The text of OAR 436-050-0420 provides similar support. The rule states that a person must provide a worker “to work” for a client; that language suggests that ESI could not have provided Blood to Jenkins prior to October 19, 2007. “[T]o work” is an active verb phrased in the future tense, indicating that the requirements set forth in ORS 656.850(3) and OAR 436-050-0420(1) apply only upon the active provision of one or more workers for the purpose of completing work in the future. That construction is further supported by the requirement that documentation accompanying the provision of a worker indicate “the duration of the work to be performed.” OAR 936-050-0420(1) (emphasis added).

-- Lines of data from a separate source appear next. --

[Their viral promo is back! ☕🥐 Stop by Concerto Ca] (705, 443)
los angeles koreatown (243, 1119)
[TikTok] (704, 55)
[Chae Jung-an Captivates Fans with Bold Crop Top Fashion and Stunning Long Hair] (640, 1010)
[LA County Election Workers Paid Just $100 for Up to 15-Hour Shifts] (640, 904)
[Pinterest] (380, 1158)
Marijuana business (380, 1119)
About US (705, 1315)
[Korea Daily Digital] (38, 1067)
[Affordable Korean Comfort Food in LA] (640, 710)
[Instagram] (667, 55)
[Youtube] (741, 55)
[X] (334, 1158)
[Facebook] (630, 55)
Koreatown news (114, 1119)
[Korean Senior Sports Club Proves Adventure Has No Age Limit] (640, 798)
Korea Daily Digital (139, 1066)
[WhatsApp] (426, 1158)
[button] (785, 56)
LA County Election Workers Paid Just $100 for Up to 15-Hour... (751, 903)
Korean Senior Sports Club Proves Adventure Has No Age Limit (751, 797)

Here, even if — for the sake of argument — Blood was retroactively provided to Jenkins on October 1 within the meaning of ORS 656.850(3) and OAR 436-050-0420, he was provided only to be paid — not “to work.” That is, the only thing that ESI affirmatively did with respect to Blood prior to October 19 (i.e., on October 1 when the ALJ found that “ESI provided Mr. Blood to Mr. Jenkins”) was to pay him. It was not until October 19, when ESI drafted the work order dispatching Blood “to work” for Jenkins, that ESI provided Jenkins with a “worker” — leased, temporary, or otherwise— in order to attend to any “work to be performed.”

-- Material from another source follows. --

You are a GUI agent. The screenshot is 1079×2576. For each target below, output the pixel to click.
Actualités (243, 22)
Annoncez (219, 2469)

In sum, the language, grammatical structure, and context of both provisions at issue indicate that the legislature and the director, respectively, intended that the scheme for distinguishing between leased and temporary workers established by ORS 656.850 and OAR 436-050-0420 apply only as of the time that a worker — whether leased or temporary — is affirmatively provided to a client. As set forth above, that is the only tenable reading of ORS 656.850 and OAR 436-050-0420. See Brock v. State Farm Mutual Auto. Ins. Co., 195 Or App 519, 526, 98 P3d 759 (2004) (“[W]e do not construe statutes in a manner that is grammatically untenable.”). Accordingly, as noted, I conclude that ESI did not “provide” Blood to Jenkins as a worker, whether temporary or leased, until October 19,2007 — after Adair’s October 10 injury. ESI was therefore not responsible for coverage of *69Adair’s injury claim, and the ALJ erred in concluding otherwise.

I concur in the majority’s disposition of Jenkins’s first assignment of error on cross-petition; however, I would not reach the issue regarding Jenkins’s request for attorney fees given my disposition of the petition for review.